LANCASTRIAN KINGSHIP

Chapter 25

THE KING AND HIS IMAGE

The chronicler John Strecche, a canon of Kenilworth priory who saw Henry as a potentially great but flawed king, penned the following portrait of him: ‘This King Henry was elegantly built, of great strength, a vigorous knight, brave in arms, wise and circumspect in his youthful behaviour, always fortunate in battle, successful in his deeds and gloriously victorious everywhere, brilliant at music, marvellously learned and most upright in morals.’
1

Henry's credentials as a warrior were not in doubt; more striking is Strecche's claim for his musicianship.

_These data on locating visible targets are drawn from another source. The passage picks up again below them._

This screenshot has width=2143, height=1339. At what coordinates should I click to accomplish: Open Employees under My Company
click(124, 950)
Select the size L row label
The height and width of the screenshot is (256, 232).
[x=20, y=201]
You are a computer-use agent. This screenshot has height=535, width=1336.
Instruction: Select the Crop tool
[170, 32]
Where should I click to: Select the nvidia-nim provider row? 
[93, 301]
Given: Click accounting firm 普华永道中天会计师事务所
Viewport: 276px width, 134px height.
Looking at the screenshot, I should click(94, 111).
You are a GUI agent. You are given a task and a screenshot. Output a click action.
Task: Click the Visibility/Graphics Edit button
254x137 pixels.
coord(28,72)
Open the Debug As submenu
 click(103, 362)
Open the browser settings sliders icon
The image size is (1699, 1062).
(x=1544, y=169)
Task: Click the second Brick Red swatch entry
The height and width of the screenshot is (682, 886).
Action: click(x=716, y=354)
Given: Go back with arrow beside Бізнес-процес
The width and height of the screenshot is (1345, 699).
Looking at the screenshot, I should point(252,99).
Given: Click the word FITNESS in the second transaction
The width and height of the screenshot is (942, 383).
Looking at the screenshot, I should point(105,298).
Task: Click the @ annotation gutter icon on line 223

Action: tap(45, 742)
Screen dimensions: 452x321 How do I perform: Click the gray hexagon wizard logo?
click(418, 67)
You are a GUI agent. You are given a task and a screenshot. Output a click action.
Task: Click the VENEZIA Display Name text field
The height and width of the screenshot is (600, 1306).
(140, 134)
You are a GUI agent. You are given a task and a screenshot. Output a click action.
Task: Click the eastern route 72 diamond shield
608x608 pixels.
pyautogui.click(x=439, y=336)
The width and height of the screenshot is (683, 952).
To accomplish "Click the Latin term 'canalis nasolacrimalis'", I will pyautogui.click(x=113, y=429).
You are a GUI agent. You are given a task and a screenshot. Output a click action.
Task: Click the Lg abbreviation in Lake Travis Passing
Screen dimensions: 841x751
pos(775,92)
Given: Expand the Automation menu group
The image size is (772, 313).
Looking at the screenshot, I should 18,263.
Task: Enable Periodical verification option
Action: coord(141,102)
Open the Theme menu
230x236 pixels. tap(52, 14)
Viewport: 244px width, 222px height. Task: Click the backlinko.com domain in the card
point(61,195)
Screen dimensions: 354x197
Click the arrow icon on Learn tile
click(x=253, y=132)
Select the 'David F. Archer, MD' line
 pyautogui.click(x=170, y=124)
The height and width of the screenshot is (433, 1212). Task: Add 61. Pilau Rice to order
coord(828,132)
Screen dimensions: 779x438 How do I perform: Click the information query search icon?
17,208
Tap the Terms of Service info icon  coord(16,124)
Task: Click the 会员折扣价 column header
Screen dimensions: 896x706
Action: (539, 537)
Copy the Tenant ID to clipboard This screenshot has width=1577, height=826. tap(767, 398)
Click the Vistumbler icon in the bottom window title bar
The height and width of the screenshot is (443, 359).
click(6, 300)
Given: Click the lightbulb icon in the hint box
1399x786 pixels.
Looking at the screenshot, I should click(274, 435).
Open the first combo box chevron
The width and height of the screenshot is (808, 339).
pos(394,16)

The employment of between four and ten minstrels in his household was no more than would be expected of any great noble, but his gifts to two ‘singing clerks’ of Gaunt's chapel in 1392 and to an unspecified number of clerks to sing for his younger sons at Kenilworth in 1397–8 are suggestive of an interest in polyphony.
2
Singing was always at the heart of the medieval chapel royal, but the first half of the fifteenth century saw its musical accomplishments reach new heights, supported by a surge in the number of chaplains there and at St George's College, Windsor. Although most of the evidence for this dates from Henry V's reign, it was a process that began under his father, who in turn was influenced both by Gaunt's patronage of noted musicians and by the polyphonic style now in vogue.